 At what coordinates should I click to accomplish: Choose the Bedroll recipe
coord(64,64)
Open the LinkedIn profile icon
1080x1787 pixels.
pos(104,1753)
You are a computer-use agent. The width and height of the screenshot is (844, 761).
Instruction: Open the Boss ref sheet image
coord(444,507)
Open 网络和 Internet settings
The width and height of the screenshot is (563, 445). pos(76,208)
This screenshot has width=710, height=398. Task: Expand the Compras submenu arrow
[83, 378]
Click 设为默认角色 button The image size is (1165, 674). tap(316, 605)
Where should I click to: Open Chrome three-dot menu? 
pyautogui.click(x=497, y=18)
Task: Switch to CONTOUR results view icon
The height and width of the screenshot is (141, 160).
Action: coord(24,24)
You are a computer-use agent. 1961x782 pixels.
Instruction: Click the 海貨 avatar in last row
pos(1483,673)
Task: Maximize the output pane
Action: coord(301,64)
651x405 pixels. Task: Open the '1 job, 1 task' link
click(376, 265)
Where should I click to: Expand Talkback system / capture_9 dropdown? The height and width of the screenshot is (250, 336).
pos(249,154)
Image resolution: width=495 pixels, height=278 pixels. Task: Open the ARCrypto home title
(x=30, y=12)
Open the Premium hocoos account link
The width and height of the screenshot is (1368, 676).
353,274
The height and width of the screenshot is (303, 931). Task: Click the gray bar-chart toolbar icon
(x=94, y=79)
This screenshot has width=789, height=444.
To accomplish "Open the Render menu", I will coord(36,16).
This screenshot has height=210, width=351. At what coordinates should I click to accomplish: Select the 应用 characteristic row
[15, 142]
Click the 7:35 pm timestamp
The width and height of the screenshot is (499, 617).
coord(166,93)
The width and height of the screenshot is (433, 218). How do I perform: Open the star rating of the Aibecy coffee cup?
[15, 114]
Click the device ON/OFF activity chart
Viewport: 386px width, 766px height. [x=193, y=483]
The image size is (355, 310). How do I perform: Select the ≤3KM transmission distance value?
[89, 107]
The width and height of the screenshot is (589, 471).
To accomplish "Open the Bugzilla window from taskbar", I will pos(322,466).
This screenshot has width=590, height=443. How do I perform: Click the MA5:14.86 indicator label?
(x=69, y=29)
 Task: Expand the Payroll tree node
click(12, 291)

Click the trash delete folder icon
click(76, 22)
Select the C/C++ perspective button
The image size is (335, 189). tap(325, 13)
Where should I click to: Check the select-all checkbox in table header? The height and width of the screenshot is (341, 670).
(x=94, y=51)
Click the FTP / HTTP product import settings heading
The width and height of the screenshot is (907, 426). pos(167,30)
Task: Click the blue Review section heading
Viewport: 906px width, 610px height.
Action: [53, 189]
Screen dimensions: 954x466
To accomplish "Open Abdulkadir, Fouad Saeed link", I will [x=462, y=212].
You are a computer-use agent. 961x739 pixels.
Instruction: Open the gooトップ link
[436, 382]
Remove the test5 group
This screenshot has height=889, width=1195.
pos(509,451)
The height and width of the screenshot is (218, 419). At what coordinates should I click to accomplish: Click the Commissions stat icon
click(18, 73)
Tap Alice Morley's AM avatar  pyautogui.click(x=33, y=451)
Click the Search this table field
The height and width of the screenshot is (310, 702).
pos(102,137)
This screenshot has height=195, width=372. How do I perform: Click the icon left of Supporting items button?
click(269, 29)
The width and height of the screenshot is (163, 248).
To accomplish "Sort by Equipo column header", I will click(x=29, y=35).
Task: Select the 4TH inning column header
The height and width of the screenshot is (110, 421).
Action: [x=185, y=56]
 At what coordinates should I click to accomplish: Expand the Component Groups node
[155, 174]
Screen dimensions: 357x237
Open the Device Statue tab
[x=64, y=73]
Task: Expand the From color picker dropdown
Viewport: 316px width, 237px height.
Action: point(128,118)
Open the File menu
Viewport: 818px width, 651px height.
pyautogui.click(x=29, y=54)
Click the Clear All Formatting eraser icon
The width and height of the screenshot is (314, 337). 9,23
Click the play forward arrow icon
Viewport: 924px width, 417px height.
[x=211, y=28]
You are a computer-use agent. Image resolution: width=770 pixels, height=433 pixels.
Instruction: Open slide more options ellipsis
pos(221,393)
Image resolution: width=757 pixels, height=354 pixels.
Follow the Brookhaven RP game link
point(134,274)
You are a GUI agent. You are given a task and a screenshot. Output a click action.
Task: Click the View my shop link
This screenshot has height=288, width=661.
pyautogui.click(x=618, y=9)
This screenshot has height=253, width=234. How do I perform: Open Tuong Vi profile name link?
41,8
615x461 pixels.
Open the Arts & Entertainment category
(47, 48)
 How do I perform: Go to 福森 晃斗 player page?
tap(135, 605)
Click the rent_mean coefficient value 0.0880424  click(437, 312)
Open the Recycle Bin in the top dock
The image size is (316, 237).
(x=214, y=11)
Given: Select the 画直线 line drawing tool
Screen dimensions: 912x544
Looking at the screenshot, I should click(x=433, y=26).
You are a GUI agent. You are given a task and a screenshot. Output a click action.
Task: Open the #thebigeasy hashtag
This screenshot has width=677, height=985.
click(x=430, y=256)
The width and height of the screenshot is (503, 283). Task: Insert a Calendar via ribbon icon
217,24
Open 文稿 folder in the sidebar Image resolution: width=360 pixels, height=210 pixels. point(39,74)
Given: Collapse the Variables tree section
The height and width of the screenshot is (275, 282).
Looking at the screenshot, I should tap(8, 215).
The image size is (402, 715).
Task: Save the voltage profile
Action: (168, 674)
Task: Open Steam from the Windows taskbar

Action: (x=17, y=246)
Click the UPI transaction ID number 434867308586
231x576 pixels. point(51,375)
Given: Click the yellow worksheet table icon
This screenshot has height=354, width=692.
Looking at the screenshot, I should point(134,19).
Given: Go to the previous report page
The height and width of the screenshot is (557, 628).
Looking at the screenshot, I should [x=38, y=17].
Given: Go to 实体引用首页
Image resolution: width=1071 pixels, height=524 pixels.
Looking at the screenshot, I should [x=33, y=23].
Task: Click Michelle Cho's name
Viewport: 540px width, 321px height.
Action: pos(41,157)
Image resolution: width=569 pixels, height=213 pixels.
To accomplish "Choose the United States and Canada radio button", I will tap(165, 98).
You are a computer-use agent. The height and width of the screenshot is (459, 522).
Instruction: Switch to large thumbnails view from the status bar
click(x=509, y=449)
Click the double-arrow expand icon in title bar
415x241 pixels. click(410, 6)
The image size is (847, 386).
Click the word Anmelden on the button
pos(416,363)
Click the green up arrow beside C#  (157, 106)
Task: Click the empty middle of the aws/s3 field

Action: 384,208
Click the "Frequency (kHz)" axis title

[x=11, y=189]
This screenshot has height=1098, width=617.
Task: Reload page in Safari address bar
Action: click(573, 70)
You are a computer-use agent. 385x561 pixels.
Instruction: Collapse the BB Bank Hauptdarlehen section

_ _ _ _ _ _ _

How to complete this task:
Where a line in the listing above contains "section", copy that line.

Exercise answer:
Task: Click the blue Review section heading
Given: Collapse the Variables tree section
Instruction: Collapse the BB Bank Hauptdarlehen section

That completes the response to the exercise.